Task directions
Which lines of the data include the string "cell"? List them all.

(Saved entries)
☆ ☆ ☆ ☆ ☆

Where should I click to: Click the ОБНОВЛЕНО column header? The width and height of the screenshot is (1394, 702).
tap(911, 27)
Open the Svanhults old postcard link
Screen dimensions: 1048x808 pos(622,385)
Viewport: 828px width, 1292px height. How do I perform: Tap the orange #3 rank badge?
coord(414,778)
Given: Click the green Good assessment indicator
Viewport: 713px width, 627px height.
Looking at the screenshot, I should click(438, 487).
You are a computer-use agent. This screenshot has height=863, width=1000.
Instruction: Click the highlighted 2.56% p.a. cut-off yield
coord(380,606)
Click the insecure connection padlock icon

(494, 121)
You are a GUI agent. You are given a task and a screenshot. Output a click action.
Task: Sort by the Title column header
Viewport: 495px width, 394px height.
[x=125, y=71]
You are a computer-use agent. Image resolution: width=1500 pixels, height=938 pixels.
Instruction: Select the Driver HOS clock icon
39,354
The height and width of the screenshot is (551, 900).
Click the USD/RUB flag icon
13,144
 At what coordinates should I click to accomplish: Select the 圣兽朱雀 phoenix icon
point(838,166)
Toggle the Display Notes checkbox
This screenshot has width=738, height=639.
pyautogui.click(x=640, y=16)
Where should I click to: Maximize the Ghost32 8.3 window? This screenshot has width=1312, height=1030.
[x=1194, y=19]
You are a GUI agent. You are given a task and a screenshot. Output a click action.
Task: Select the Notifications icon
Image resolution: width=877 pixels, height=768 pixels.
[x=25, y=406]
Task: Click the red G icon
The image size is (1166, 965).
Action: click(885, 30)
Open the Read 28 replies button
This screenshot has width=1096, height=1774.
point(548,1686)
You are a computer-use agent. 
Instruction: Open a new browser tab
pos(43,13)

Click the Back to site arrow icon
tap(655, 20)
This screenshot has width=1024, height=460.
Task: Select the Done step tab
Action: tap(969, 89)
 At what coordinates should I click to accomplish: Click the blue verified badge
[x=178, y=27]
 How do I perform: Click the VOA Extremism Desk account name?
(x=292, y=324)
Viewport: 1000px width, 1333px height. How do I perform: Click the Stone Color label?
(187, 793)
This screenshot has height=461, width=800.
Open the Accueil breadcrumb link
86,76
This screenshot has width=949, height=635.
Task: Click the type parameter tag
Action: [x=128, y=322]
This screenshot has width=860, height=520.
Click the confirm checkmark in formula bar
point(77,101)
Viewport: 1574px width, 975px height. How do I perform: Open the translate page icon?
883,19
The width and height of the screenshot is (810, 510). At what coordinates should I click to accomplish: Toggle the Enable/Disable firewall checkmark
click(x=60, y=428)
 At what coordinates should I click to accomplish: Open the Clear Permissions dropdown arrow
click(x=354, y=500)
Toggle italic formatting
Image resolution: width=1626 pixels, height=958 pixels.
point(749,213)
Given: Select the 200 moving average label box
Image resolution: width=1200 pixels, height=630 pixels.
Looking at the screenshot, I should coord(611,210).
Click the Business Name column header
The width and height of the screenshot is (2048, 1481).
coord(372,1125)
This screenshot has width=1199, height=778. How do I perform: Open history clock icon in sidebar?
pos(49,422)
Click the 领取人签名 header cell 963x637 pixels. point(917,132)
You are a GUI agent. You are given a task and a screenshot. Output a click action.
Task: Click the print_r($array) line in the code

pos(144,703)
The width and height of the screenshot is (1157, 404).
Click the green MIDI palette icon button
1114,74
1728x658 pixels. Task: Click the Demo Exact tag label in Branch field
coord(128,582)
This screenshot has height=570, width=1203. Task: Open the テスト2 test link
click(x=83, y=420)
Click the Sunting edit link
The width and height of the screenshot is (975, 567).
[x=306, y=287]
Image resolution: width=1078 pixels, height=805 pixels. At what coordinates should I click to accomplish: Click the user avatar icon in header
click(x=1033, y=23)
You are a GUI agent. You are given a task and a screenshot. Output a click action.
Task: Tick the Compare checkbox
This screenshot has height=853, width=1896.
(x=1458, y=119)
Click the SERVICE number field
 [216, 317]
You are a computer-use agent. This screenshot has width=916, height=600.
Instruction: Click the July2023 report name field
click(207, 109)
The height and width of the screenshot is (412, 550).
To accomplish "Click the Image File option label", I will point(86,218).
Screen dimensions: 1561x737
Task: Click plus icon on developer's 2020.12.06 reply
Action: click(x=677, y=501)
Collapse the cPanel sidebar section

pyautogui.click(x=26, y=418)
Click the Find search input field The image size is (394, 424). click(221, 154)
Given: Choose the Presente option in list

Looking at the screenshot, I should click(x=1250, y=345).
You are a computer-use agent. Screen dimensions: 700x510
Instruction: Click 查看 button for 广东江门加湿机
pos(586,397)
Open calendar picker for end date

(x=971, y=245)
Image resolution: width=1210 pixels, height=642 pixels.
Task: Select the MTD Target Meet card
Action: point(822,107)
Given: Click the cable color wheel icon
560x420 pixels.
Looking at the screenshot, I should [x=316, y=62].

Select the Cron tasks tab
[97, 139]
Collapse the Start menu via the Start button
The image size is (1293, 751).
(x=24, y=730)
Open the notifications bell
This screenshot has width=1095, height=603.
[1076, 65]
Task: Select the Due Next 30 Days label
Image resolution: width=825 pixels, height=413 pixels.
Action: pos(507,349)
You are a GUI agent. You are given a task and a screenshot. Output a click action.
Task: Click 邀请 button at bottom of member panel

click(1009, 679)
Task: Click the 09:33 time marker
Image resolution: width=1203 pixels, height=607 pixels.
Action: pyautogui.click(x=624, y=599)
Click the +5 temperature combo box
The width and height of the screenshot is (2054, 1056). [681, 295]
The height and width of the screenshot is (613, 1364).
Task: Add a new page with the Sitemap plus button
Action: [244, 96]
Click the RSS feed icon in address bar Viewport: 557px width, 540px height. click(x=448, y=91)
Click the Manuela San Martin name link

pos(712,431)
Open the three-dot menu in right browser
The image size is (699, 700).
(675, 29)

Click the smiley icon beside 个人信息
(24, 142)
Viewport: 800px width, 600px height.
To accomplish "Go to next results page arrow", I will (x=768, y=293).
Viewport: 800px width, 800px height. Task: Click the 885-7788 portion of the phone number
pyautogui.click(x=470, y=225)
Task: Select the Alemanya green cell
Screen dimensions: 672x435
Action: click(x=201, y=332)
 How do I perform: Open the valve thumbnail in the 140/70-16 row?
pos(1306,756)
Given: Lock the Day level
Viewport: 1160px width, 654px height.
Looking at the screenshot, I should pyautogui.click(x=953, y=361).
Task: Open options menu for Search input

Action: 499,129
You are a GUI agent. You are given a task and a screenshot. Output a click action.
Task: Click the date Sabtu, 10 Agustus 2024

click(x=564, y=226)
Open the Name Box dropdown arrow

☆ ☆ ☆ ☆ ☆

Solution to the problem
Click the 领取人签名 header cell 963x637 pixels. point(917,132)
Task: Select the Alemanya green cell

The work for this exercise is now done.